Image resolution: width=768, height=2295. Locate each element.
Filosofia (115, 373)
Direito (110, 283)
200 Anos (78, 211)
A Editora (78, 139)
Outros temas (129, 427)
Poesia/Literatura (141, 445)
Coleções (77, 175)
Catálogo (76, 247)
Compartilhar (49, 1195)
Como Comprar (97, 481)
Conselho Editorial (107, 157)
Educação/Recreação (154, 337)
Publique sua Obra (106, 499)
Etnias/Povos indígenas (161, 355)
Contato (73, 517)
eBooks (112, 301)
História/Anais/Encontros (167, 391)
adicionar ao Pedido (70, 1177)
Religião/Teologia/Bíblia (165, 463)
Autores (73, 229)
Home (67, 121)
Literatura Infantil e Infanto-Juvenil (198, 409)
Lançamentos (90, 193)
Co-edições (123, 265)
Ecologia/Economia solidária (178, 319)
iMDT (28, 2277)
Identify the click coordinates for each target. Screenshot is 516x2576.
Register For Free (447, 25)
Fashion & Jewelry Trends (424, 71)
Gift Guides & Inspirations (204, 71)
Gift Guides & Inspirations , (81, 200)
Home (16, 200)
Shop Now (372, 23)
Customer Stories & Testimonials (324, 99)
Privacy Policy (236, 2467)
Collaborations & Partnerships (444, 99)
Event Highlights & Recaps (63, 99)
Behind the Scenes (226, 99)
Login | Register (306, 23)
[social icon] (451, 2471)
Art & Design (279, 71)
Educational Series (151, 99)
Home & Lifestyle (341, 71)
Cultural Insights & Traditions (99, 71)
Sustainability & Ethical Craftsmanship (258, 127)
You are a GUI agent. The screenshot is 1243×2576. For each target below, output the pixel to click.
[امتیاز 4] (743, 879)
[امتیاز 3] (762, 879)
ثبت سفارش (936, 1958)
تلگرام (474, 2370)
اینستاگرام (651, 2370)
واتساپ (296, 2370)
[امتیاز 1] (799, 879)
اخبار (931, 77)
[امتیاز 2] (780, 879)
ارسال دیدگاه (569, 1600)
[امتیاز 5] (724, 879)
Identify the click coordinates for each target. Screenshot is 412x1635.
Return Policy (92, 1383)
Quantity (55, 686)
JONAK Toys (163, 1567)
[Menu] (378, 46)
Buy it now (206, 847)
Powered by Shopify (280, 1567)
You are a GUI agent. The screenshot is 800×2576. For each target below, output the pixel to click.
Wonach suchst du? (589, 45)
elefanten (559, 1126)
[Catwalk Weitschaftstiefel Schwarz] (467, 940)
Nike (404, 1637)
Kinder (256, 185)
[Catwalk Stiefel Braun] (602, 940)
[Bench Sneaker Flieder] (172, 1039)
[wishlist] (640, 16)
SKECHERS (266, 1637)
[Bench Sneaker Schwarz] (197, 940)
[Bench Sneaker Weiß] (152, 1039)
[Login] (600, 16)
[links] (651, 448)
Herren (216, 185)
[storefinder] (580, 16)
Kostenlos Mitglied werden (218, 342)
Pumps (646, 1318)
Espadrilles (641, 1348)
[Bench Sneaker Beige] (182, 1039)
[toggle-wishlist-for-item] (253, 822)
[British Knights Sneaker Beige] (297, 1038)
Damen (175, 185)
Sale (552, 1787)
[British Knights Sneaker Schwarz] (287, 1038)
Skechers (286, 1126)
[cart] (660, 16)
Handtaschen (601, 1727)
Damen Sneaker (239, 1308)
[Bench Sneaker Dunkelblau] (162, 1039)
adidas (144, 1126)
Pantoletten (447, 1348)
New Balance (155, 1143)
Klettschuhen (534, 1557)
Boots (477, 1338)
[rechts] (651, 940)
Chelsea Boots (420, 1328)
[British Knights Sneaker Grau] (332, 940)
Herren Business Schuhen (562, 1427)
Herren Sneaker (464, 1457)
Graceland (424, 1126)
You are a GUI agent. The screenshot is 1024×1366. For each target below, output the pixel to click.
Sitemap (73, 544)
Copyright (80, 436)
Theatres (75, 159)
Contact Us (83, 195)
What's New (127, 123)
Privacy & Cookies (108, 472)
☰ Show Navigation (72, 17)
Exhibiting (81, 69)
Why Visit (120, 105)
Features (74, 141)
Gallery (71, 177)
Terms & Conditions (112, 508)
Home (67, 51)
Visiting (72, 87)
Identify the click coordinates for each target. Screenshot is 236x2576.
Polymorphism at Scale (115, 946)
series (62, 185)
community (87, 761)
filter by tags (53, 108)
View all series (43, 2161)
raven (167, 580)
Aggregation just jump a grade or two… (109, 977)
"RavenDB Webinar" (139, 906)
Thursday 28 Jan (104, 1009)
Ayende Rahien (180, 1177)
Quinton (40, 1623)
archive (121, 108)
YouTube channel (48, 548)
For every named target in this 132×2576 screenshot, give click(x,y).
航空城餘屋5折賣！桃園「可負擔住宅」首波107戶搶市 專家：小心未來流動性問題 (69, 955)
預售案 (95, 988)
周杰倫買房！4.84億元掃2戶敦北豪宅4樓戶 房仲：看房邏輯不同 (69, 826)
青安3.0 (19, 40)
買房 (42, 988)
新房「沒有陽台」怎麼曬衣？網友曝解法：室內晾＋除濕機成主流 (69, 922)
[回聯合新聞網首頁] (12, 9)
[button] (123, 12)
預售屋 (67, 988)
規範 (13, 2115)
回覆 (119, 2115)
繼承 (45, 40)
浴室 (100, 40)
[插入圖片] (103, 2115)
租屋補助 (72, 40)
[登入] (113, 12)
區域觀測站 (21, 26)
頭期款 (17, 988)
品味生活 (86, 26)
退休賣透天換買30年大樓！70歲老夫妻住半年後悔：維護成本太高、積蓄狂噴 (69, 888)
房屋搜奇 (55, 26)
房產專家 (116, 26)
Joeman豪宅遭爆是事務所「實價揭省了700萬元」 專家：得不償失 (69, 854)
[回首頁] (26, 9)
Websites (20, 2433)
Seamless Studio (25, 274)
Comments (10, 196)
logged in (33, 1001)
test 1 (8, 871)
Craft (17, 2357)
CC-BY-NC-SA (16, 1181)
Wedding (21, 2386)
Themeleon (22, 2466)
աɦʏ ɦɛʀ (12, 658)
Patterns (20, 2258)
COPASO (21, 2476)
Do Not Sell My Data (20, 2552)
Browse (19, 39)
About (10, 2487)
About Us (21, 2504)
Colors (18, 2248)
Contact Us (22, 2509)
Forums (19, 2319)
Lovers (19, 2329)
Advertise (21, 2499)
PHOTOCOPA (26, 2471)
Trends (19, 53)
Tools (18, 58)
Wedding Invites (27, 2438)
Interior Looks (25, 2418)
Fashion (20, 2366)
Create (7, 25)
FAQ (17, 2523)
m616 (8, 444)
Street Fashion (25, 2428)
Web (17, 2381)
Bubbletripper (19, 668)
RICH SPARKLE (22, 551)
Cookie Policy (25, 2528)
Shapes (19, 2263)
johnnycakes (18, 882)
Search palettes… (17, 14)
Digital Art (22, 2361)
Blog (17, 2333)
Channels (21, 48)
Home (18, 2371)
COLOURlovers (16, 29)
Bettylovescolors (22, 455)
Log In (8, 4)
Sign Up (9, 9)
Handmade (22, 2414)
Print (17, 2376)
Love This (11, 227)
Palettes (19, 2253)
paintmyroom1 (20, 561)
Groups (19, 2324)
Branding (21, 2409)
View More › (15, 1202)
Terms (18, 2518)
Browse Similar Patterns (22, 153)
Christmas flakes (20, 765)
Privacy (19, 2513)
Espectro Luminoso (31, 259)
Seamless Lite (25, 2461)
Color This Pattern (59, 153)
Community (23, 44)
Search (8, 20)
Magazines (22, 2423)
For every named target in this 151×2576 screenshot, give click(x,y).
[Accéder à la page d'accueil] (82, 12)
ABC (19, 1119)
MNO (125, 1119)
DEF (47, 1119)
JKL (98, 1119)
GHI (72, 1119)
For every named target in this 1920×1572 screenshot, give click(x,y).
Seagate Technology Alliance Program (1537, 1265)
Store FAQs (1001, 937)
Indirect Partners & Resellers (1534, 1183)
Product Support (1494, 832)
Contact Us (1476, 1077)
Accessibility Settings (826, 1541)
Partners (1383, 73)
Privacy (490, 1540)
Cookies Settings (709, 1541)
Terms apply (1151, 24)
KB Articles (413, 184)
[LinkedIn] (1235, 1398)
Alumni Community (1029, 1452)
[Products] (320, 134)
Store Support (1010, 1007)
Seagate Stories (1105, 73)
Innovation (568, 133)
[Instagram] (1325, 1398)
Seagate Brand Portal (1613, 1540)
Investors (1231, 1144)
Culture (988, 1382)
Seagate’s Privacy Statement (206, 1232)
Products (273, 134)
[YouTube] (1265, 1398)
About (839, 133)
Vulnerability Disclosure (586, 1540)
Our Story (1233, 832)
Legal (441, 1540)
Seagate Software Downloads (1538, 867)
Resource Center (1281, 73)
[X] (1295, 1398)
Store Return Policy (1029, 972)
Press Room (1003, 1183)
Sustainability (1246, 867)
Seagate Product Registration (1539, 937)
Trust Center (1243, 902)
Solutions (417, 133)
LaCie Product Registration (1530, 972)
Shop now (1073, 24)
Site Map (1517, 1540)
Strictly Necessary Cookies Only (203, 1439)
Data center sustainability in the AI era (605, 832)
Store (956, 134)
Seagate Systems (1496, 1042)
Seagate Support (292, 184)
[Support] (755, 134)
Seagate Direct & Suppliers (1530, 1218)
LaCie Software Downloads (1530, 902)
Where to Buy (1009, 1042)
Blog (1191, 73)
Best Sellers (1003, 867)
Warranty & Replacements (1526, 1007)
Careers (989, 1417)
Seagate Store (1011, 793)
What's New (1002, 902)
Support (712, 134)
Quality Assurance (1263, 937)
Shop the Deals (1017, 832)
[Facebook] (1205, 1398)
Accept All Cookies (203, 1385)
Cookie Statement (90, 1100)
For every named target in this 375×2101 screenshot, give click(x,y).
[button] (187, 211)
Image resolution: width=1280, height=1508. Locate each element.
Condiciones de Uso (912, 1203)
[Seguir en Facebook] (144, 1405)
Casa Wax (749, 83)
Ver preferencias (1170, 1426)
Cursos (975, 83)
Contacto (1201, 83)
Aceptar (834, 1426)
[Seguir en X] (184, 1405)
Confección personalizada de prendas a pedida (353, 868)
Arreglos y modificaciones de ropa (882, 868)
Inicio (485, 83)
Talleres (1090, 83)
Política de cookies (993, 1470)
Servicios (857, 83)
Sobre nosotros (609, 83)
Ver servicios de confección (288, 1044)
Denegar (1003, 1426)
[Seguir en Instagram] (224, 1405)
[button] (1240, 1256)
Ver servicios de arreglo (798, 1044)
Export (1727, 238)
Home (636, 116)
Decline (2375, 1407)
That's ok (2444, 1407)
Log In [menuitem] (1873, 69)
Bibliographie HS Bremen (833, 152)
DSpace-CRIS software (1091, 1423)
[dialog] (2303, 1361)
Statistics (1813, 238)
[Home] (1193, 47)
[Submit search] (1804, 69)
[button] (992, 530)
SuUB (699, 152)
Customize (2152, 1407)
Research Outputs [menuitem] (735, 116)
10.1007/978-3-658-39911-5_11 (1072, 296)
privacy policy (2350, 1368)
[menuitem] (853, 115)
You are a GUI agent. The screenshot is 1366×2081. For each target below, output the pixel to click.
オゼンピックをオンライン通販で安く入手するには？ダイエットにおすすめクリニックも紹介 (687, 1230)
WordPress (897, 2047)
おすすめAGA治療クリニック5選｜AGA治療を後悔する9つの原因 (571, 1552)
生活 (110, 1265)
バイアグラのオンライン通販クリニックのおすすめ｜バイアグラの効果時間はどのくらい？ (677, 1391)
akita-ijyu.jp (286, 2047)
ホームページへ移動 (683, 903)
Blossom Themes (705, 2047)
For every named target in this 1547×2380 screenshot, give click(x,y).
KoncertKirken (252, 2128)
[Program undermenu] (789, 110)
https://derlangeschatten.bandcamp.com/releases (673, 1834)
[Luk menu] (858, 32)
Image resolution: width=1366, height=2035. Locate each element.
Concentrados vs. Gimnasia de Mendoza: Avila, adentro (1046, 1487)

__Task instructions__
Please reproduce exactly the lines in the listing above from the one containing "青安3.0 (19, 40)" through the one containing "品味生活 (86, 26)", both included, and nothing more.

__Final answer__
青安3.0 (19, 40)
買房 (42, 988)
新房「沒有陽台」怎麼曬衣？網友曝解法：室內晾＋除濕機成主流 (69, 922)
[回聯合新聞網首頁] (12, 9)
[button] (123, 12)
預售屋 (67, 988)
規範 (13, 2115)
回覆 (119, 2115)
繼承 (45, 40)
浴室 (100, 40)
[插入圖片] (103, 2115)
租屋補助 (72, 40)
[登入] (113, 12)
區域觀測站 (21, 26)
頭期款 (17, 988)
品味生活 (86, 26)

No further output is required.